As shown by the solid line in FIG. 7, when the hot air switching damper 9 is opened using the hinge 9b as a fulcrum, the partition plate 9-1 is also rotated and opened using the hinge 9-1b as a fulcrum. On the other hand, the cold air switching damper 2 is closed. Similarly, although not shown, the hot air switching damper 10 and the partition plate 10-1 are also opened, and the cold air switching damper 3 is closed. At this time, the heat blown out from the high temperature room 11 includes wind direction guides 9a, 9-
By passing through 1a, the wind direction becomes obligatory as shown by the arrow, and it flows into the test chamber 1, so that the distribution of the flow of hot air in the test chamber 1 is made uniform.

Therefore, the samples placed in the test chamber 1 are also uniformly exposed to the wind, and the temperature change time becomes uniform.

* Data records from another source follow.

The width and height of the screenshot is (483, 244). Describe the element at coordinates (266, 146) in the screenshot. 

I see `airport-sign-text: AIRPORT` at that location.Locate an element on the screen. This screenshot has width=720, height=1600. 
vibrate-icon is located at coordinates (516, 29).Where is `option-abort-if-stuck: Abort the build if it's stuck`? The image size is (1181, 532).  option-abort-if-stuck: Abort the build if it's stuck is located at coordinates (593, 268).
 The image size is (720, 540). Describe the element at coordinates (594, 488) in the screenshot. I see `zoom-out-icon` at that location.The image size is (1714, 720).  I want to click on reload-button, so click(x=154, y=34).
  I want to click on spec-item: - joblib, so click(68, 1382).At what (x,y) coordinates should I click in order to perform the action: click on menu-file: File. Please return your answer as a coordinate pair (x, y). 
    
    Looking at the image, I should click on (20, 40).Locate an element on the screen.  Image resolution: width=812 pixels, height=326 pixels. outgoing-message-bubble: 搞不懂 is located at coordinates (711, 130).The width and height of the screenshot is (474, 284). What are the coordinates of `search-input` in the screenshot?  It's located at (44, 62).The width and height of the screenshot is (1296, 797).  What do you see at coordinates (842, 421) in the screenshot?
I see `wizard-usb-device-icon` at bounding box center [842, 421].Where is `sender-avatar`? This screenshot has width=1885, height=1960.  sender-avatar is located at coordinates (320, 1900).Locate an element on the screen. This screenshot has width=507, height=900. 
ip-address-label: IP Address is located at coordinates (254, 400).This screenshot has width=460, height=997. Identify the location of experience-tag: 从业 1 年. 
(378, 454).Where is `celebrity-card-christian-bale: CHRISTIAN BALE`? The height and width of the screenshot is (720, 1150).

In this way, within the test chamber 1, the distribution of the flow of cold and hot air becomes uniform, and there are no areas where the flow is difficult.
This means that the area that can be effectively used in the test room 1 becomes larger.

〔Effect of the invention〕

As described above, according to the present invention, each partition plate that rotates in conjunction with the cold and hot air switching dampers is provided with a wind direction guide, so the distribution of the flow of cold and hot air in the test chamber is made uniform. and therefore the temperature

[Brief explanation of drawings]

Fig. 1 is a schematic cross-sectional view of a conventional thermal environment test device, Fig. 2 is a cross-sectional view taken along line A-A in Fig. 1, Fig. 3 is a cross-sectional view shown in Fig. -Ct! 6 is a schematic vertical cross-sectional view of a test chamber portion of a thermal environment test apparatus according to an embodiment of the present invention, and FIG. 7 is a cross-sectional view taken along line DD in FIG. 6. 1...Testing room 2.3...Cold air cut damper 2
-1.3-1...Partition plate 2a, 2-1a...Wind direction guide 4...Cold room 9,10...Hot air switching damper 9-1.10-1...Partition plate 9a, 9-1
a...Wind direction guide 11...High temperature chamber. Agent Patent Attorney Akio Takahashi 117 1st place 1st place 2nd country

Claims (1)

[Claims] 1. Equipped with an independent testing room, low temperature room, and high temperature room, 1.
The cold wind generated in Fuhao, the hot wind generated in the high temperature greenhouse,
In the thermal environment test equipment which can be switched between a cold air switching damper or a hot air switching damper and which circulates cold air or hot air in the test chamber, the cold air switching damper and the hot air switching damper are provided with a predetermined interval between the cold air switching damper and the hot air switching damper. Each partition plate that rotates in conjunction with each damper is provided, and a damper for switching cold and hot air on the cold/hot air suction side of the test chamber, and a wind direction guide for guiding the flow of cold and hot air are provided on each partition plate. A thermal environment test device characterized by the following configuration.